╭─ RECORDS SUPPLIED

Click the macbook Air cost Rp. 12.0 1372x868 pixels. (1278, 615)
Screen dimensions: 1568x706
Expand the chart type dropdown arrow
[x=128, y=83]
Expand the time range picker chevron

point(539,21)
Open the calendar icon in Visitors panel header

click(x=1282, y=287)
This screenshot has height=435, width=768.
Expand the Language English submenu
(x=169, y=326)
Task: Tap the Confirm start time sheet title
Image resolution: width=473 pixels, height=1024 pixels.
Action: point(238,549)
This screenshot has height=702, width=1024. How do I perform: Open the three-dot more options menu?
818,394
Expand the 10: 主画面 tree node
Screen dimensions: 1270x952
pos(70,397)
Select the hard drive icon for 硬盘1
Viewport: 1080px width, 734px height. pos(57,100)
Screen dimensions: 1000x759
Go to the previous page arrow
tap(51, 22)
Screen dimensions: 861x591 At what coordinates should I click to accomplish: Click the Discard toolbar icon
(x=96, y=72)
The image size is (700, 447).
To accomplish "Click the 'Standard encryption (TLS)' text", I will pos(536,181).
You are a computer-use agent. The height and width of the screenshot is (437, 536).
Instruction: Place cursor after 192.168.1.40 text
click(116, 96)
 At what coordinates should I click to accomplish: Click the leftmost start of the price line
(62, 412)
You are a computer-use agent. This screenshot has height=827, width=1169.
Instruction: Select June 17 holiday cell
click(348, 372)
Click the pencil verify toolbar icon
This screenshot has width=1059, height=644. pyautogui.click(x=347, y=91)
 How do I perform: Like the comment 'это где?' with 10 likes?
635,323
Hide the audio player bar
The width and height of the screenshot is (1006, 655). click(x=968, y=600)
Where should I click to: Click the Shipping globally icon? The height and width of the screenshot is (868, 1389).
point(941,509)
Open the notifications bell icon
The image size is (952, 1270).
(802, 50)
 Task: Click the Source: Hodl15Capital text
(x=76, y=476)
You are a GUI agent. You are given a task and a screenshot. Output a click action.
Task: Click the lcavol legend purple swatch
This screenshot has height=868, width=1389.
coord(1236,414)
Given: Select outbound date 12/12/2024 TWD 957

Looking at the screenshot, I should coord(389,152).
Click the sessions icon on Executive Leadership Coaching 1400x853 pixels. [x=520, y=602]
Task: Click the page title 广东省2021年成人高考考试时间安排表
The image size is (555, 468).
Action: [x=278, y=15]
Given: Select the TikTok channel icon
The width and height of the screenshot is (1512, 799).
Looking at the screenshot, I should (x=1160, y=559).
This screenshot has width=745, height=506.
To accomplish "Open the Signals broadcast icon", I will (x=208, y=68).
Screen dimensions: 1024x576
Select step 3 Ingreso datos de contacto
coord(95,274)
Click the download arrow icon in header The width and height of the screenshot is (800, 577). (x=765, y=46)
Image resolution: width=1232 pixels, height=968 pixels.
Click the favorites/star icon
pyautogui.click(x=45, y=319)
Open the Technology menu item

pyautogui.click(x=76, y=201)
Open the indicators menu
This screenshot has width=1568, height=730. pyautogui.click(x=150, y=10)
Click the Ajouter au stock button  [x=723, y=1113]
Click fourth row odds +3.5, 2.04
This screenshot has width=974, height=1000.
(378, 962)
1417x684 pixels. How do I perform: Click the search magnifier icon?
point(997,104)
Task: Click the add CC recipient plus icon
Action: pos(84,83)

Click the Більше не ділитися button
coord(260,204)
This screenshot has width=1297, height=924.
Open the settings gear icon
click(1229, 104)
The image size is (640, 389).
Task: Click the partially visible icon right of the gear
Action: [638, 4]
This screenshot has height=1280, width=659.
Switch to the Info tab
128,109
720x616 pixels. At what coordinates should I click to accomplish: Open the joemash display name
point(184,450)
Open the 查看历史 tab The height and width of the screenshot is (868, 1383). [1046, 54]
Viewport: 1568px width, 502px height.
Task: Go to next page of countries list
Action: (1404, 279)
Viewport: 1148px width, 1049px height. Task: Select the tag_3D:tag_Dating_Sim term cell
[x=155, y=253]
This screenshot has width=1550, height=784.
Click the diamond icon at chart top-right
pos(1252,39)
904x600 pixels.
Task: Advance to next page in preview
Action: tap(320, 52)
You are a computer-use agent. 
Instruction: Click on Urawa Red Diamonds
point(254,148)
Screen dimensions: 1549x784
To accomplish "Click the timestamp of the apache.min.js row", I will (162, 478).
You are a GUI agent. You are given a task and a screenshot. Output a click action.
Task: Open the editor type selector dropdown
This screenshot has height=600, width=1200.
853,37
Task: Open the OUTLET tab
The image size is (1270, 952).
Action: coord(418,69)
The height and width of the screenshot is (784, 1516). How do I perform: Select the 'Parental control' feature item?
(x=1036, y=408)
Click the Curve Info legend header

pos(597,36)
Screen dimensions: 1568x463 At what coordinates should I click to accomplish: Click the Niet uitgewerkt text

╰─

Convert all the lines above into a Markdown table with two columns, "No." and "Line," and give each line its own numbered row. Skip the blank lines.

| No. | Line |
|---|---|
| 1 | Click the macbook Air cost Rp. 12.0 1372x868 pixels. (1278, 615) |
| 2 | Screen dimensions: 1568x706 |
| 3 | Expand the chart type dropdown arrow |
| 4 | [x=128, y=83] |
| 5 | Expand the time range picker chevron |
| 6 | point(539,21) |
| 7 | Open the calendar icon in Visitors panel header |
| 8 | click(x=1282, y=287) |
| 9 | This screenshot has height=435, width=768. |
| 10 | Expand the Language English submenu |
| 11 | (x=169, y=326) |
| 12 | Task: Tap the Confirm start time sheet title |
| 13 | Image resolution: width=473 pixels, height=1024 pixels. |
| 14 | Action: point(238,549) |
| 15 | This screenshot has height=702, width=1024. How do I perform: Open the three-dot more options menu? |
| 16 | 818,394 |
| 17 | Expand the 10: 主画面 tree node |
| 18 | Screen dimensions: 1270x952 |
| 19 | pos(70,397) |
| 20 | Select the hard drive icon for 硬盘1 |
| 21 | Viewport: 1080px width, 734px height. pos(57,100) |
| 22 | Screen dimensions: 1000x759 |
| 23 | Go to the previous page arrow |
| 24 | tap(51, 22) |
| 25 | Screen dimensions: 861x591 At what coordinates should I click to accomplish: Click the Discard toolbar icon |
| 26 | (x=96, y=72) |
| 27 | The image size is (700, 447). |
| 28 | To accomplish "Click the 'Standard encryption (TLS)' text", I will pos(536,181). |
| 29 | You are a computer-use agent. The height and width of the screenshot is (437, 536). |
| 30 | Instruction: Place cursor after 192.168.1.40 text |
| 31 | click(116, 96) |
| 32 |  At what coordinates should I click to accomplish: Click the leftmost start of the price line |
| 33 | (62, 412) |
| 34 | You are a computer-use agent. This screenshot has height=827, width=1169. |
| 35 | Instruction: Select June 17 holiday cell |
| 36 | click(348, 372) |
| 37 | Click the pencil verify toolbar icon |
| 38 | This screenshot has width=1059, height=644. pyautogui.click(x=347, y=91) |
| 39 |  How do I perform: Like the comment 'это где?' with 10 likes? |
| 40 | 635,323 |
| 41 | Hide the audio player bar |
| 42 | The width and height of the screenshot is (1006, 655). click(x=968, y=600) |
| 43 | Where should I click to: Click the Shipping globally icon? The height and width of the screenshot is (868, 1389). |
| 44 | point(941,509) |
| 45 | Open the notifications bell icon |
| 46 | The image size is (952, 1270). |
| 47 | (802, 50) |
| 48 |  Task: Click the Source: Hodl15Capital text |
| 49 | (x=76, y=476) |
| 50 | You are a GUI agent. You are given a task and a screenshot. Output a click action. |
| 51 | Task: Click the lcavol legend purple swatch |
| 52 | This screenshot has height=868, width=1389. |
| 53 | coord(1236,414) |
| 54 | Given: Select outbound date 12/12/2024 TWD 957 |
| 55 | Looking at the screenshot, I should coord(389,152). |
| 56 | Click the sessions icon on Executive Leadership Coaching 1400x853 pixels. [x=520, y=602] |
| 57 | Task: Click the page title 广东省2021年成人高考考试时间安排表 |
| 58 | The image size is (555, 468). |
| 59 | Action: [x=278, y=15] |
| 60 | Given: Select the TikTok channel icon |
| 61 | The width and height of the screenshot is (1512, 799). |
| 62 | Looking at the screenshot, I should (x=1160, y=559). |
| 63 | This screenshot has width=745, height=506. |
| 64 | To accomplish "Open the Signals broadcast icon", I will (x=208, y=68). |
| 65 | Screen dimensions: 1024x576 |
| 66 | Select step 3 Ingreso datos de contacto |
| 67 | coord(95,274) |
| 68 | Click the download arrow icon in header The width and height of the screenshot is (800, 577). (x=765, y=46) |
| 69 | Image resolution: width=1232 pixels, height=968 pixels. |
| 70 | Click the favorites/star icon |
| 71 | pyautogui.click(x=45, y=319) |
| 72 | Open the Technology menu item |
| 73 | pyautogui.click(x=76, y=201) |
| 74 | Open the indicators menu |
| 75 | This screenshot has width=1568, height=730. pyautogui.click(x=150, y=10) |
| 76 | Click the Ajouter au stock button  [x=723, y=1113] |
| 77 | Click fourth row odds +3.5, 2.04 |
| 78 | This screenshot has width=974, height=1000. |
| 79 | (378, 962) |
| 80 | 1417x684 pixels. How do I perform: Click the search magnifier icon? |
| 81 | point(997,104) |
| 82 | Task: Click the add CC recipient plus icon |
| 83 | Action: pos(84,83) |
| 84 | Click the Більше не ділитися button |
| 85 | coord(260,204) |
| 86 | This screenshot has width=1297, height=924. |
| 87 | Open the settings gear icon |
| 88 | click(1229, 104) |
| 89 | The image size is (640, 389). |
| 90 | Task: Click the partially visible icon right of the gear |
| 91 | Action: [638, 4] |
| 92 | This screenshot has height=1280, width=659. |
| 93 | Switch to the Info tab |
| 94 | 128,109 |
| 95 | 720x616 pixels. At what coordinates should I click to accomplish: Open the joemash display name |
| 96 | point(184,450) |
| 97 | Open the 查看历史 tab The height and width of the screenshot is (868, 1383). [1046, 54] |
| 98 | Viewport: 1568px width, 502px height. |
| 99 | Task: Go to next page of countries list |
| 100 | Action: (1404, 279) |
| 101 | Viewport: 1148px width, 1049px height. Task: Select the tag_3D:tag_Dating_Sim term cell |
| 102 | [x=155, y=253] |
| 103 | This screenshot has width=1550, height=784. |
| 104 | Click the diamond icon at chart top-right |
| 105 | pos(1252,39) |
| 106 | 904x600 pixels. |
| 107 | Task: Advance to next page in preview |
| 108 | Action: tap(320, 52) |
| 109 | You are a computer-use agent.  |
| 110 | Instruction: Click on Urawa Red Diamonds |
| 111 | point(254,148) |
| 112 | Screen dimensions: 1549x784 |
| 113 | To accomplish "Click the timestamp of the apache.min.js row", I will (162, 478). |
| 114 | You are a GUI agent. You are given a task and a screenshot. Output a click action. |
| 115 | Task: Open the editor type selector dropdown |
| 116 | This screenshot has height=600, width=1200. |
| 117 | 853,37 |
| 118 | Task: Open the OUTLET tab |
| 119 | The image size is (1270, 952). |
| 120 | Action: coord(418,69) |
| 121 | The height and width of the screenshot is (784, 1516). How do I perform: Select the 'Parental control' feature item? |
| 122 | (x=1036, y=408) |
| 123 | Click the Curve Info legend header |
| 124 | pos(597,36) |
| 125 | Screen dimensions: 1568x463 At what coordinates should I click to accomplish: Click the Niet uitgewerkt text |